0

In a MySQL table I have a VARCHAR column called ShareID.

  • If the ShareID value for Row #1 contains a string in the form of 1
  • and the ShareID value for Row #2 contains a string in the form of 10, 1
  • and the ShareID value for Row #3 contains a string in the form of 111, 12.

I would like to grab all the rows where the ShareID is 1. i.e. ONLY the first and second rows here.

I have tried using the LIKE command, like so:

SELECT * FROM tablename WHERE ShareWithID LIKE '1%';

but this will catch ALL the rows that contain the number 1 in it, i.e. Row #3 which is not what I want.

I would like to run a command that would ONLY return rows #1 and #2 above because they have a ShareID of 1 contained within it.

I've tried a variety of commands, (including REGEXP, and IN) and managed a 'frig' solution where I'd place a comma after EVERY number in the ShareID column, including the last one (i.e. 10, 1,), and then execute this command:

SELECT * FROM tablename WHERE ShareWithID LIKE '%1,%';

But I would rather use a proper solution over a frigged solution.

Any guidance would be most welcome.

Gordon Linoff
  • 1,242,037
  • 58
  • 646
  • 786
Alan N
  • 181
  • 2
  • 8

3 Answers3

2

You should not be storing lists of numbers in a comma-delimited string. This is a really bad idea:

  • Number should be stored as numbers, not strings.
  • Your numbers appear to be ids. Ids should have explicit foreign keys defined.
  • SQL -- in general -- has lousy string handling functions.
  • SQL cannot optimize the queries with string operations.
  • SQL has a great way of storing lists. It is called a table.

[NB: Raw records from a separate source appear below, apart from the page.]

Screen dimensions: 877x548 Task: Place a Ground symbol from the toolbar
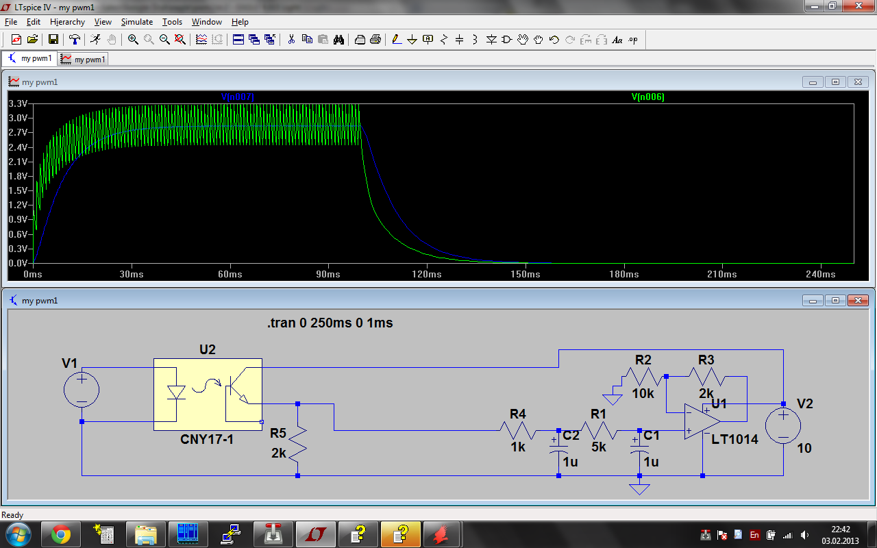pyautogui.click(x=412, y=40)
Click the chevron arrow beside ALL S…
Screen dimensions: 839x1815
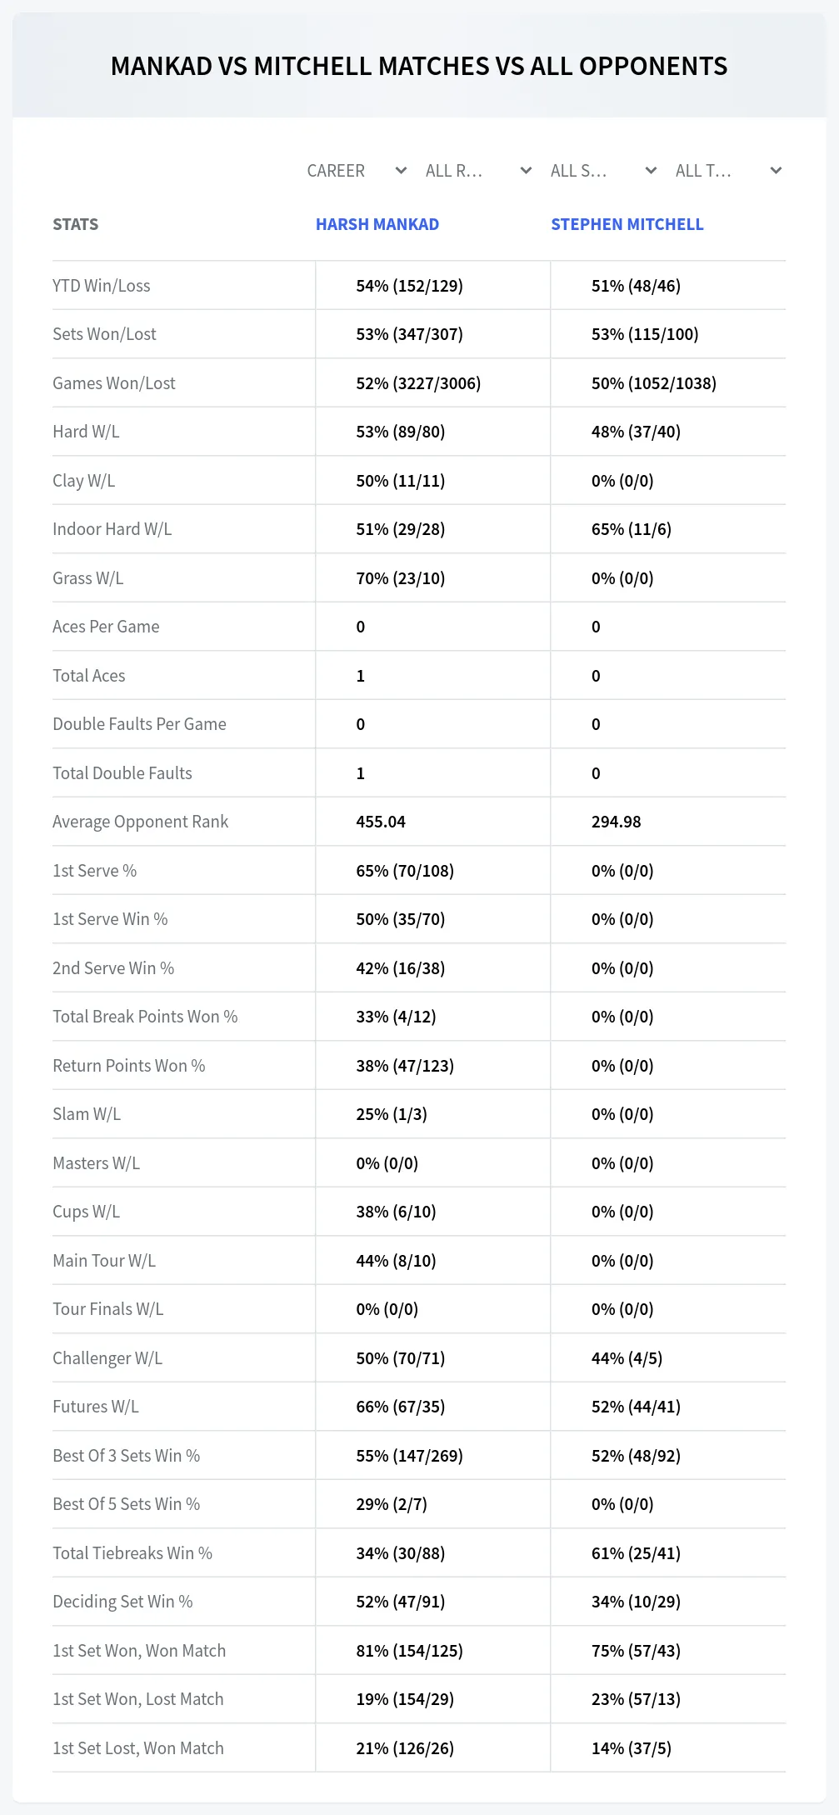[652, 171]
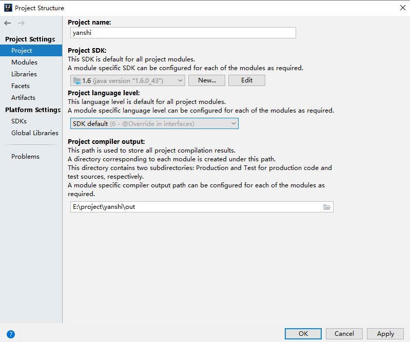410x342 pixels.
Task: Click the forward navigation arrow
Action: click(21, 23)
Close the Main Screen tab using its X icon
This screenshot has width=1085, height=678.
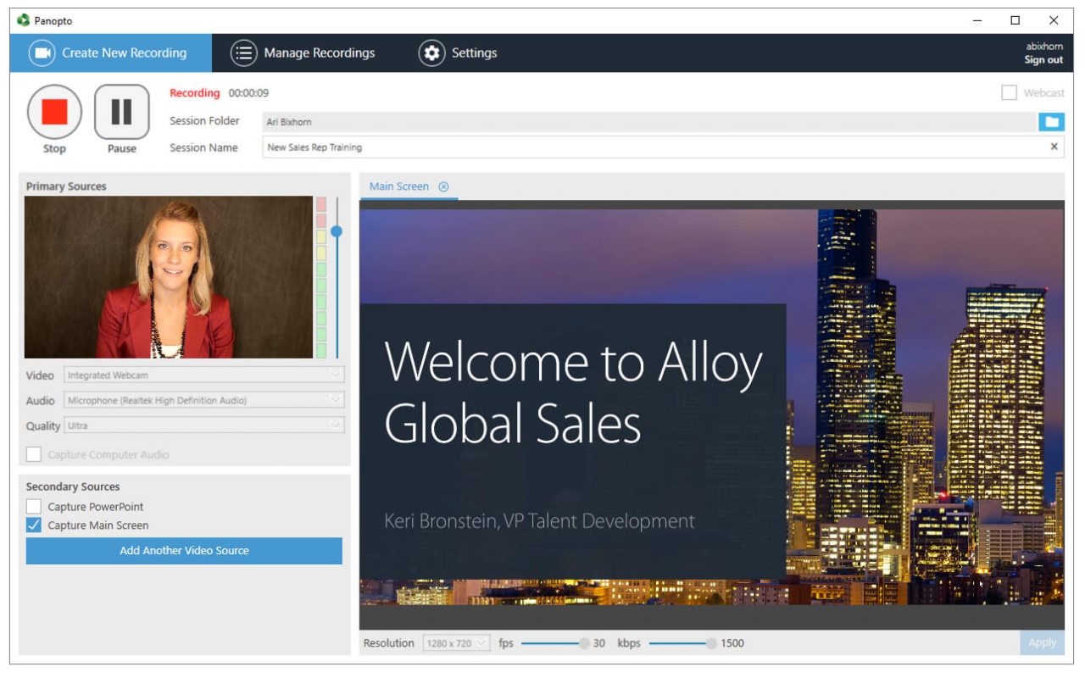pyautogui.click(x=443, y=186)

Sometimes, though, we are stuck with other peoples really, really, really, really bad decisions on designing databases. MySQL has a convenient function for this situation:

where find_in_set(1, ShareWithID) > 0

If you have spaces in the string, you need to remove them:

where find_in_set(1, replace(ShareWithID, ' ', '')) > 0
Gordon Linoff
  • 1,242,037
  • 58
  • 646
  • 786
  • Yes, I'm aware of MySQL's lack of string handling abilities, but sometimes string manipulation is the better way to go. It saves having to waste time building a 250,000 row 'table' (was it??) to look after a few columns of IDs, when one column in the original 'table' could do the job just as well. So long as the correct 'built-in' MySQL command is used to manipulate the string. So thank you for leading me to the 'find_in_set' command, that I was unaware of. That's why portals like stackoverflow are so good, however, there is one fundamental detail that needs to be addressed - explained below. – Alan N Feb 02 '19 at 15:55
1

...the built-in feature is there to be used

FIND_IN_SET() is actually not intended to be used for strings containing comma-separated lists. It's intended to be used with MySQL's SET data type. Hence the name FIND_IN_SET(), not FIND_IN_COMMA_SEPARATED_LIST().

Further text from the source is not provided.